▸ **YOUR TASK**
Tally every line of the material that includes "Deux", then give the tally and nothing else.

┄┄┄┄┄┄

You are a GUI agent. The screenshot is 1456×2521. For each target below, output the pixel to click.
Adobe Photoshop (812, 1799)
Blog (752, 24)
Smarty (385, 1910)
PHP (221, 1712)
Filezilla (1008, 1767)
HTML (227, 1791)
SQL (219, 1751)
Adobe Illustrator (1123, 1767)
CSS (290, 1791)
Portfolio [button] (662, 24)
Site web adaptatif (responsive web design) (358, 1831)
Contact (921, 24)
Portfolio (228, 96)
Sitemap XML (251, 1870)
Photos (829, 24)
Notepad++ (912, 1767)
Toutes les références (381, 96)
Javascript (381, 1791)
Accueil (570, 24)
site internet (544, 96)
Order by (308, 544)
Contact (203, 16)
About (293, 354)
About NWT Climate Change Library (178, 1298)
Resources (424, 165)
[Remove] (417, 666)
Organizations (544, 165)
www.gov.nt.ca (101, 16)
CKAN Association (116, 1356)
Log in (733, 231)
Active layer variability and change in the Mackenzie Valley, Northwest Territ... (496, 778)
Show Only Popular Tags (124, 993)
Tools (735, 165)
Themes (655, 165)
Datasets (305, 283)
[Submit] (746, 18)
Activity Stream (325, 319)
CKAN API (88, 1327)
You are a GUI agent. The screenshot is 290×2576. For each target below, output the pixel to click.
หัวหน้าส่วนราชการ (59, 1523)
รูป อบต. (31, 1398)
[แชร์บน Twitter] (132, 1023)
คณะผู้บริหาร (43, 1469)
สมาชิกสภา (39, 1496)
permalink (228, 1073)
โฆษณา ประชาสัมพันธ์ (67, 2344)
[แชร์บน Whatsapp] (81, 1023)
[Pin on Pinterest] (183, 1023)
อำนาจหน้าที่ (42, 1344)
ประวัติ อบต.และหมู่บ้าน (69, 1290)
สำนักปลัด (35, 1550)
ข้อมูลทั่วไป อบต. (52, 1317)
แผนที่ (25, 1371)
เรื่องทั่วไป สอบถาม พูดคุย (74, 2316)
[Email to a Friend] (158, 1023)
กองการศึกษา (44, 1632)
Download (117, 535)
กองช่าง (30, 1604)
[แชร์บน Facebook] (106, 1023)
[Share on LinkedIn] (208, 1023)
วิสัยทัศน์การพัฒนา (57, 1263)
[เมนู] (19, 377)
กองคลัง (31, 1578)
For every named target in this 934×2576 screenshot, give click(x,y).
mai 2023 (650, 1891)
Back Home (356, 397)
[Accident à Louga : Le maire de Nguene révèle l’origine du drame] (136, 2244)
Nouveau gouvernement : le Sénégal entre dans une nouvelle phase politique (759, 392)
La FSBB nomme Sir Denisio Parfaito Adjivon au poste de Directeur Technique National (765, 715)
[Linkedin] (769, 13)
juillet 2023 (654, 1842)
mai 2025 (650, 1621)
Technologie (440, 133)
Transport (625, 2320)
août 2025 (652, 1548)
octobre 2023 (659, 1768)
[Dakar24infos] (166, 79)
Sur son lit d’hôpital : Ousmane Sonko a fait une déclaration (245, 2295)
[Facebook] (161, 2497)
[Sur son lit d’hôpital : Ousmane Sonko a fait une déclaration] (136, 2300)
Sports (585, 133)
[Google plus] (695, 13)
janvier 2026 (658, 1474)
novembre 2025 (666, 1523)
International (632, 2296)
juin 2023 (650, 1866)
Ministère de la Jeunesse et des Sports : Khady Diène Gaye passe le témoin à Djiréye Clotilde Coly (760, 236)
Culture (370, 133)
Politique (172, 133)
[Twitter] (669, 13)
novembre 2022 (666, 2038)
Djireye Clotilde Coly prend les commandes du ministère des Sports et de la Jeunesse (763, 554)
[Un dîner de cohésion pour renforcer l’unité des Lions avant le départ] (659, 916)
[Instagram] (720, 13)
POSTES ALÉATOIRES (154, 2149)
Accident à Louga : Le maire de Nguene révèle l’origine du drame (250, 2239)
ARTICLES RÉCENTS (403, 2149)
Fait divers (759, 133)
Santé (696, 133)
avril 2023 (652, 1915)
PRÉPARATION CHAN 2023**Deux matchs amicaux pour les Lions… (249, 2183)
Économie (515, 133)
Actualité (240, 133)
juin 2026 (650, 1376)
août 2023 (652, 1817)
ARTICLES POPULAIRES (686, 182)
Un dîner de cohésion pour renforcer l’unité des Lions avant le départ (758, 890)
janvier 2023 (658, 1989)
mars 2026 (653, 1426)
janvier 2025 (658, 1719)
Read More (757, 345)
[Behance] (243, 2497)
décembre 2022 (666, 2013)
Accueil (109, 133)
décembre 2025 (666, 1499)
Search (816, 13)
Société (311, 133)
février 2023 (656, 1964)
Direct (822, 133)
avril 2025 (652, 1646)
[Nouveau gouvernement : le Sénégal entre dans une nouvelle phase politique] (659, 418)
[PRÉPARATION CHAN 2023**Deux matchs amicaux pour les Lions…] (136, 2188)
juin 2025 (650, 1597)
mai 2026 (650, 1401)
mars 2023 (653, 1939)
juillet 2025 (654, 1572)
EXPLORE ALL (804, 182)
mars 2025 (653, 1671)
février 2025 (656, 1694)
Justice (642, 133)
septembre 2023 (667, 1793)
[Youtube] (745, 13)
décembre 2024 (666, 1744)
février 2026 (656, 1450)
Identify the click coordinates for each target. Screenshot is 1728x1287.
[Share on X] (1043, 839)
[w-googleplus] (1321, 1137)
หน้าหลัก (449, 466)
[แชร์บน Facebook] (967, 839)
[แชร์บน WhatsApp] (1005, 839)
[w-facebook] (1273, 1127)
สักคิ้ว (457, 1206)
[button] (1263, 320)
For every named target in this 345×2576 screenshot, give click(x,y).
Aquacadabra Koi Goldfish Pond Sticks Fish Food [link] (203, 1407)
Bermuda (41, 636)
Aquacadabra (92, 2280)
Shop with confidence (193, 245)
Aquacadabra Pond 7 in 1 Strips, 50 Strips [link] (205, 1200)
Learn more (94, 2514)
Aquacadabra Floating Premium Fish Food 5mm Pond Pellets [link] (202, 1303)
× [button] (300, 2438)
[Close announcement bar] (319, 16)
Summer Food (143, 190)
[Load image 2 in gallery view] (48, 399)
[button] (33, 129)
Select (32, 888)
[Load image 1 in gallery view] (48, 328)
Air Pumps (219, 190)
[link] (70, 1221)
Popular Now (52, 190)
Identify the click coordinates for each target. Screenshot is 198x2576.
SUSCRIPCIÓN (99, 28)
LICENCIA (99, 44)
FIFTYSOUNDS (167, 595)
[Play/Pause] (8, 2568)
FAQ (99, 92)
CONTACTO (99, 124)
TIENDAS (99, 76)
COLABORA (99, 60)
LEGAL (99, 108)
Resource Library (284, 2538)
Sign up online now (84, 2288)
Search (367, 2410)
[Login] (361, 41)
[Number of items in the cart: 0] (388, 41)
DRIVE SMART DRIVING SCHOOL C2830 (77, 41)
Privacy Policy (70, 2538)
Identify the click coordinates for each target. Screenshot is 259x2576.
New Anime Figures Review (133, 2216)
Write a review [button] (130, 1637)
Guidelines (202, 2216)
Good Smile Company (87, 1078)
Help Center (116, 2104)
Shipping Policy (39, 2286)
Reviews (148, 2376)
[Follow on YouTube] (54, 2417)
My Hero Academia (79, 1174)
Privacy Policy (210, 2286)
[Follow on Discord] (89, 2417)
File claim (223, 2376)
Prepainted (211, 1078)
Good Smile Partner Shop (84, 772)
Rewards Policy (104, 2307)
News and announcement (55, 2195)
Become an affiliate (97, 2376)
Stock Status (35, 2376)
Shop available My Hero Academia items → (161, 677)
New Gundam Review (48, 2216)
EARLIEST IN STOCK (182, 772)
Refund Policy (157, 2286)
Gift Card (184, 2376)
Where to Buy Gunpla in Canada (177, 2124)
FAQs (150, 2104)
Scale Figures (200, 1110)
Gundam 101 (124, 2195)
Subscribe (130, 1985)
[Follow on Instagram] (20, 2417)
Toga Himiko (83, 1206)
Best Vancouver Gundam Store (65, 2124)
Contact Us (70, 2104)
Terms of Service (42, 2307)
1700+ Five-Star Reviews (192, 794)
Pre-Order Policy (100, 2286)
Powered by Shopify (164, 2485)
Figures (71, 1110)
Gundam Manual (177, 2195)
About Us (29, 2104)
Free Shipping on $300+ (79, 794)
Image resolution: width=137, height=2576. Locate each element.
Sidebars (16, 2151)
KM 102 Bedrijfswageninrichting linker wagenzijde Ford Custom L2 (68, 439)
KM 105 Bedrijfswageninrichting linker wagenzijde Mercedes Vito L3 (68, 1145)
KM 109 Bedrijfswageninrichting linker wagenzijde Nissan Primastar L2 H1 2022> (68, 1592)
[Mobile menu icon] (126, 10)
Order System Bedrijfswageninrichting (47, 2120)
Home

┄┄┄┄┄┄

▸ **PROBLEM SOLUTION**
2